Sunday, February 22, 2015

People or Pawns

I remember it well. We were early on in planting City Campus Church. And we had a cookout at a park and met some folks. We hit it off with a family that was there. I have a unique 6th sense that can read people pretty accurately and I sensed that the family was Mormon.

It was either the 6th sense or the fact that all 6 of them had Utah shirts on and the kids were the most well behaved kids at the park.

But we hit it off and ended up having dinner with the parents a few weeks later. And Shaina and I were pretty sure they were Mormon and wouldn't be interested in planting C3 with us but we were hopeful there could be friendship.

We got to the restaurant and exchanged pleasantries and inevitably the "what do you" conversation came up and I shared that I was a church planter pastor. And the rest of the night turned into what I can best describe as a Mormon apologetic.

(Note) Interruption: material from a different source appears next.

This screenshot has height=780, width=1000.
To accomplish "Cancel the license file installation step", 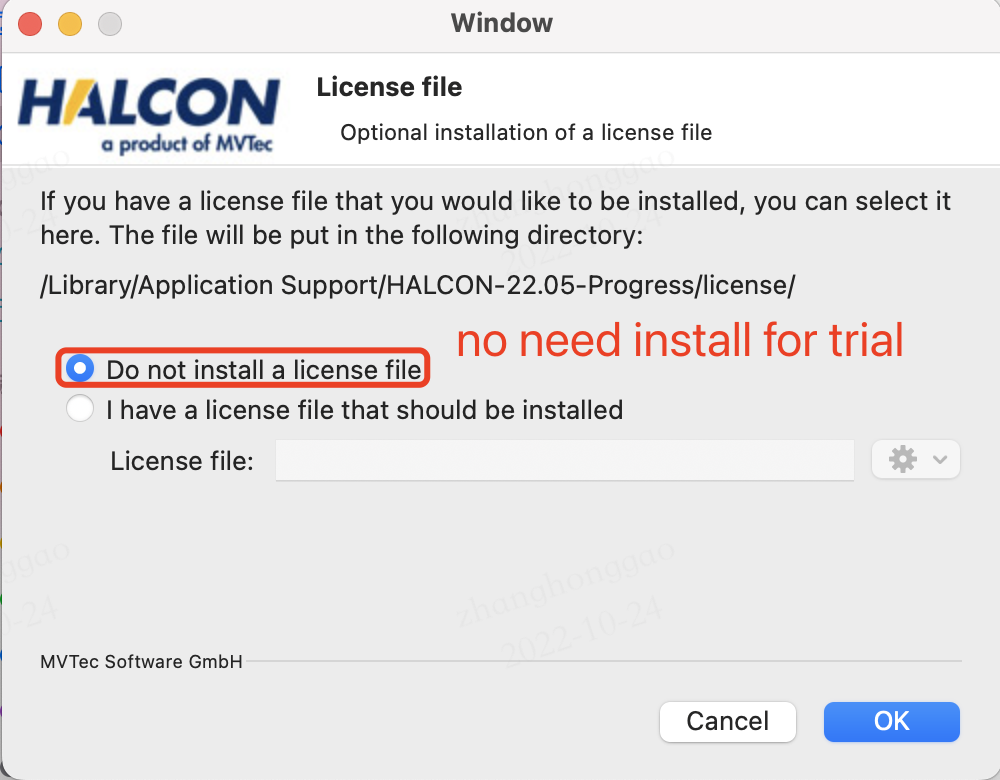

Whatever evangelism training they'd ever received, they began to implement in hopes of converting us to their faith.

In an instant, we became an agenda.

To be fair...if they started asking questions about C3, we wouldn't have withheld our story and an invitation to join what God was doing...but I remember very distinctly leaving that meal with a bad taste in my mouth about being viewed as a project or a pawn rather than a person.

Agenda.

Church Planting has been a blast. I feel like at the moment of being hired, a list of 563 tasks was unleashed that needed to be accomplished. My specific wiring is all about tasks, so this process has hit a sweet spot for me. Do this. Accomplish that. Knock this out. Finish these. Have an agenda and git r dun.

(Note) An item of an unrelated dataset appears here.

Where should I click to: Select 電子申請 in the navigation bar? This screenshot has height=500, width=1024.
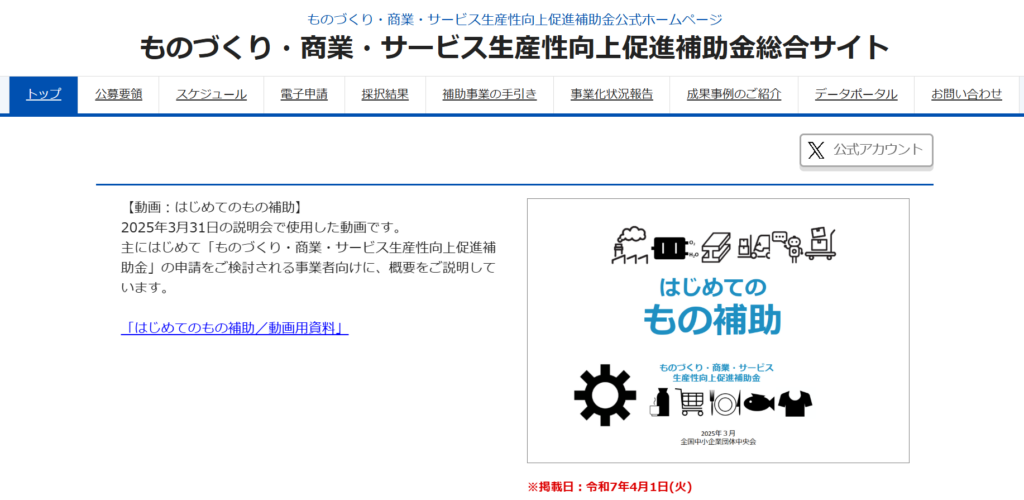pos(303,95)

What happened from there was that ever so subtly, all my relationships became tied to cost-benefit analysis. If they could help us, I'd invest. If we could help them, I'd invest. And every meeting, every connection, every get together was packed with purpose and plan. If someone did not seem interested in helping us tell the story, their value decreased. Of course I would never say that out loud, or perhaps even think it. But I communicated it with the access I gave them, the relational equity I'd give (or not give out).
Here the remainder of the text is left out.